Results from a Spearman correlation analysis with baseline variables and levels of P-PENK and P-NGAL are shown in Additional file 1: Table 2. Markers of renal function had moderate to strong correlations with both P-PENK and P-NGAL at baseline. P-PENK and P-NGAL were also intercorrelated. General linear model analysis showed that the biomarkers had strongest associations with eGFR (F-statistic 82.8 for P-PENK and 84.9 for P-NGAL; p < 0.001 for both) and log-normalized lactate levels at baseline (F-statistic 5.0; p = 0.03 for P-PENK and 16.4; p < 0.001 for P-NGAL). In addition, body mass index (F-statistic 6.0, p = 0.02) and alkaline phosphatase (F-statistic 5.0, p = 0.03 were independent associates of P-NGAL levels. eGFR alone accounted for 36% of the observed variance of P-PENK and 39% of P-NGAL variance.

Discussion

This multicenter cohort study is the first to investigate P-PENK and P-NGAL in cardiogenic shock of various etiologies. We describe the early kinetics of P-PENK and P-NGAL and their associations with markers of kidney function, AKI and outcomes. The main findings can be summarized as follows. Firstly, both P-PENK and P-NGAL at baseline correlated with markers of kidney function. Secondly, high baseline levels of both studied markers were associated with the development of AKI within 48 h. Thirdly, subclinical AKI at baseline was associated with increased mortality both in patients with oliguria before study enrollment as well as in patients without AKIcrea48h. Finally, although high levels of P-PENK and P-NGAL were associated with worse outcomes at all studied time points, P-PENK and P-NGAL levels at 24 h had the best discriminatory capabilities on survival. They were also associated with mortality independently of the development of AKI and two separate risk scores designed to assess the prognosis of patients in cardiogenic shock.

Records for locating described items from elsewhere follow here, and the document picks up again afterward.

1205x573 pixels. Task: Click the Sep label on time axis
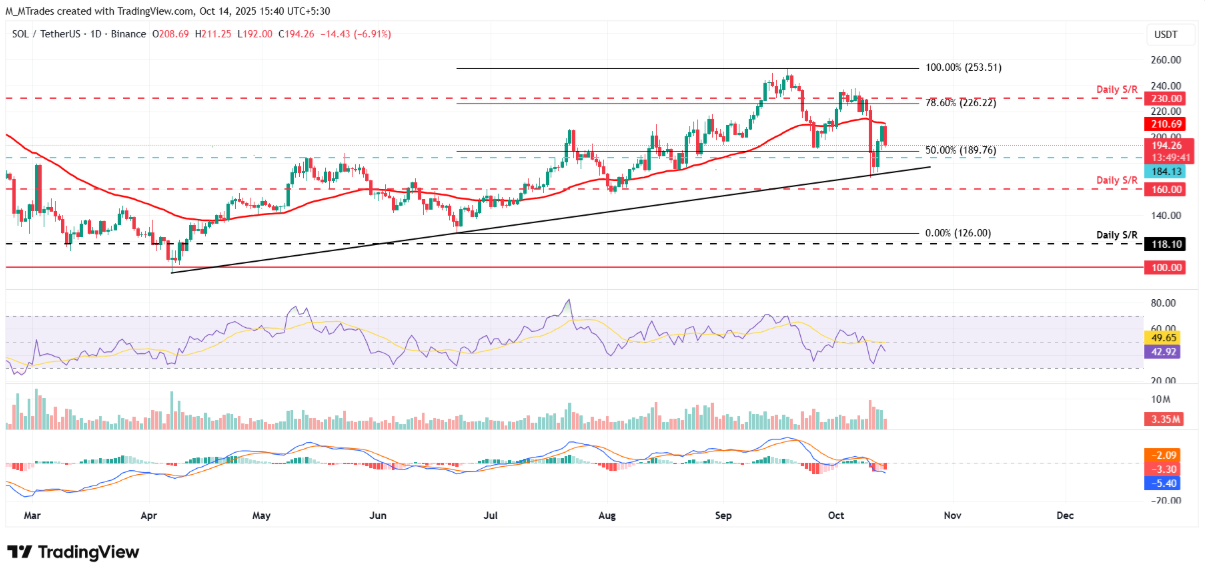click(x=726, y=515)
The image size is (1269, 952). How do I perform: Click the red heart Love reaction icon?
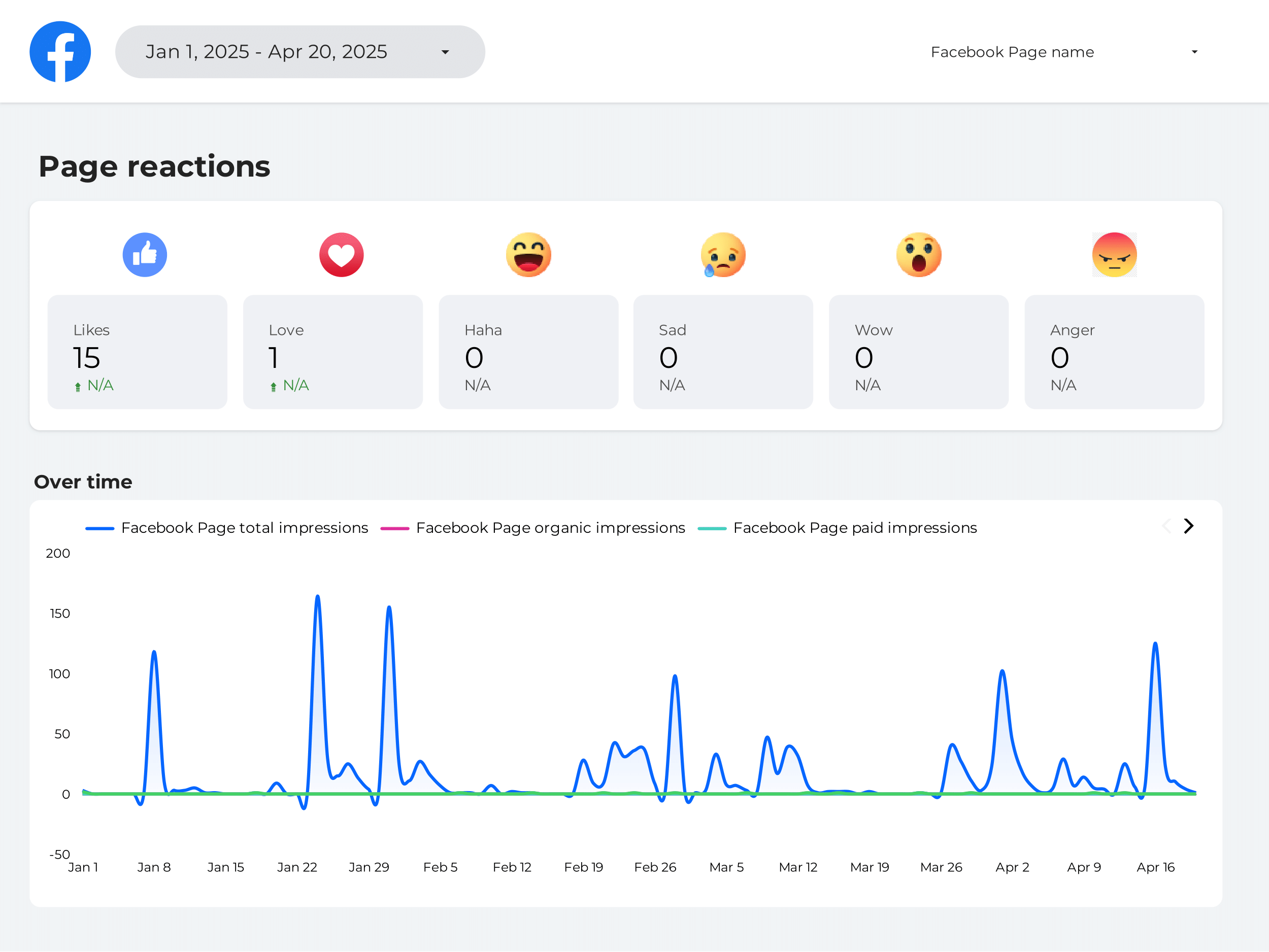(341, 255)
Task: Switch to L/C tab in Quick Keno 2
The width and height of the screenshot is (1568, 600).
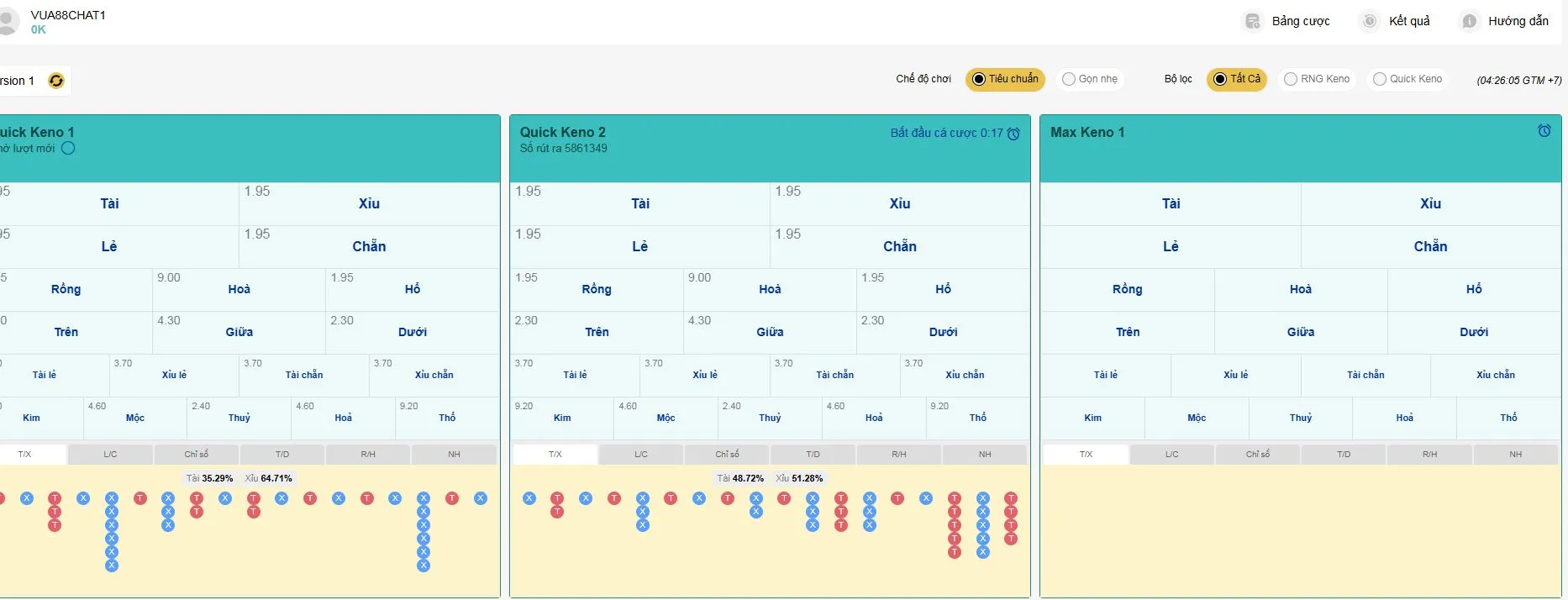Action: tap(641, 455)
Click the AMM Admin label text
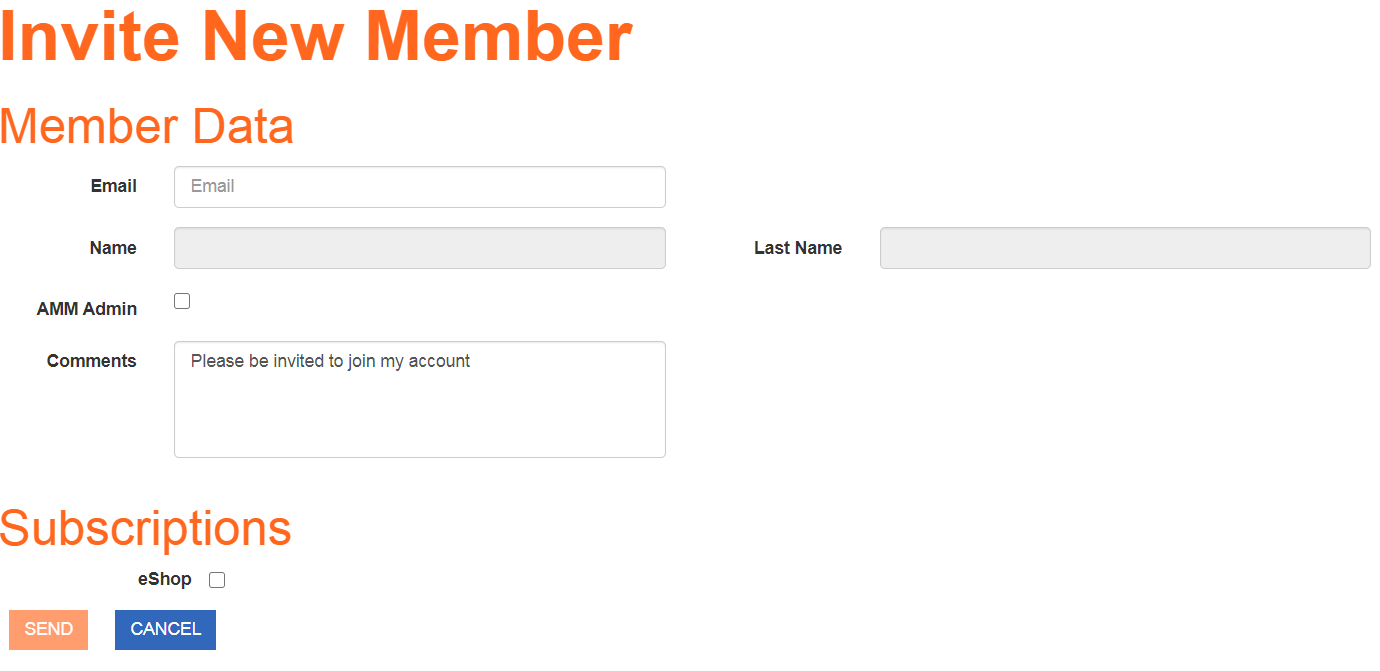The width and height of the screenshot is (1380, 671). [87, 309]
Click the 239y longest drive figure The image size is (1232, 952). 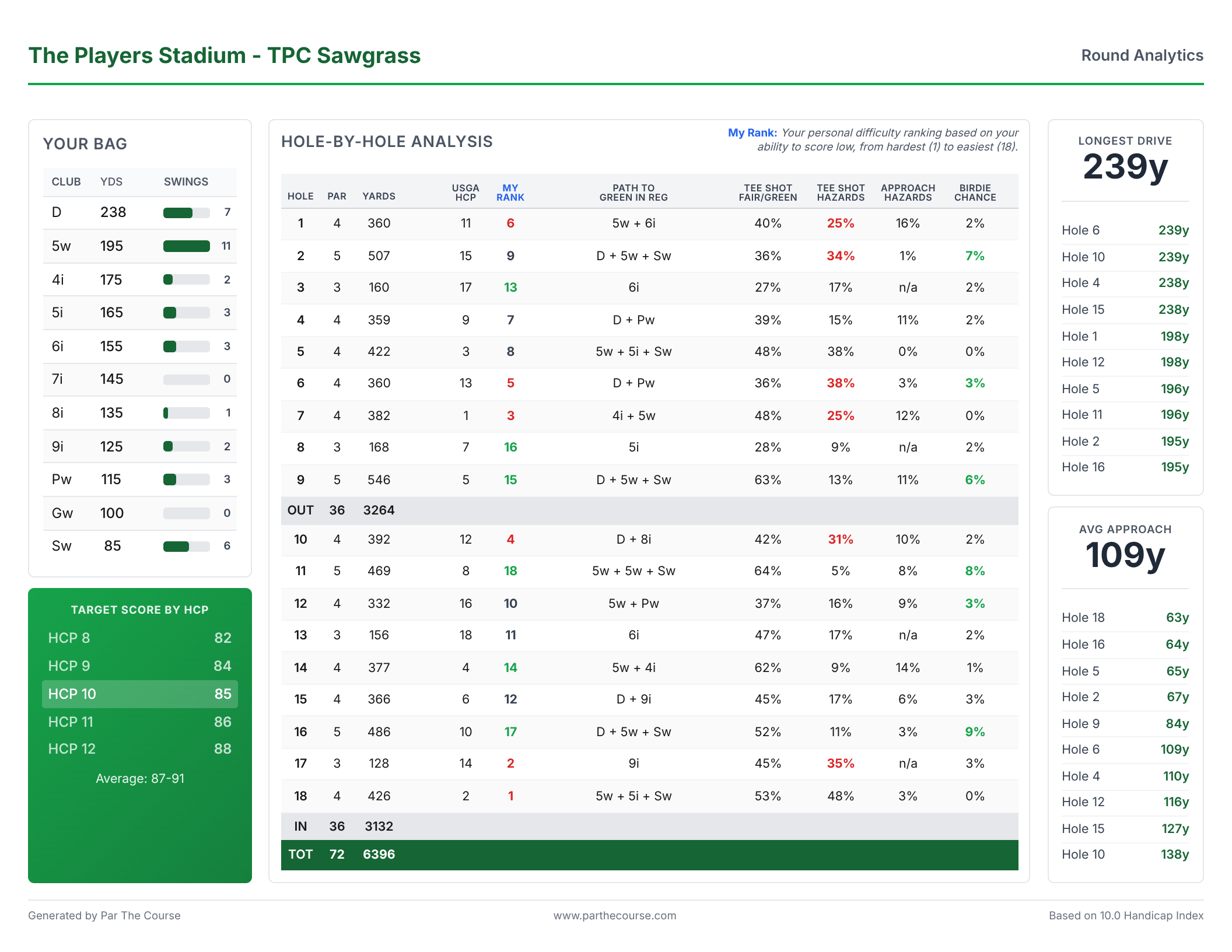pos(1125,167)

P-PENK and P-NGAL as predictors of AKI

Elevated levels of P-PENK and P-NGAL were both associated with the development of AKIcrea48h and had comparable discriminatory properties in AUC analysis. Interestingly, we found that AKIcrea48h occurred almost solely if oliguria (< 0.5 mL/kg/h for > 6 h) before study inclusion was combined with subclinical AKI at baseline. P-NGAL has been shown to predict AKI after cardiac surgery [21], in critically ill children [22] and adults [23] with suggested cut-offs ranging from 100 to 270 nmol/mL [24]. In a recent meta-analysis comparing plasma/serum NGAL, urine NGAL and serum cystatin C, plasma/serum NGAL was found to be the earliest marker predicting contrast-induced nephropathy [25]. Of the two markers investigated in the present study, only P-NGAL was associated with renal replacement therapy and AKI assessed by changes in cystatin C plasma concentrations, suggesting P-NGAL may be a more robust indicator of AKI and other renal outcomes. For most patients who developed AKI, it occurred very early, which makes it most likely related to the acute state of cardiogenic shock and not secondary to other events in-hospital. Thus, based on our findings, the ability to predict the occurrence and severity of AKI using biomarkers measured at presentation opens a narrow window of opportunity for targeted interventions.

Biomarker trajectories in AKI and nonsurvivors

Overall, levels of P-PENK and P-NGAL decreased from 0 to 48 h. In nonsurvivors and patients who developed AKI within 48 h the levels were higher at all time points for both P-PENK and P-NGAL compared to survivors and patients without AKI. While the absolute levels differed, the trajectories of P-PENK over time were similar in survivors and nonsurvivors. In contrast, for P-NGAL, the levels were increasing up to 48 h in nonsurvivors, but were stable or declined in survivors. These findings most likely represent differences in the production and kinetics of the two biomarkers. In a mouse renal ischemia–reperfusion injury model, P-NGAL expression has been shown to be upregulated in the proximal kidney tubular cells early in response to renal ischemia with a peak at 12 h post-ischemia [26], which could explain the initial increase observed for P-NGAL in nonsurvivors and patients who developed AKI and also had higher levels of lactate. P-PENK, on the other hand, is a marker of the endogenous opioid system activity, which could be higher in those with more severe clinical presentation, but be more stable over time. P-PENK could also cause a deterioration of renal function through cardiodepression [27], with high initial levels causing a more marked decline in kidney function. These pathophysiological mechanisms may be seen to be in concordance with the results of our study that patients with high levels of either P-PENK or P-NGAL were at significantly higher risk for mortality and for developing AKI within 48 h.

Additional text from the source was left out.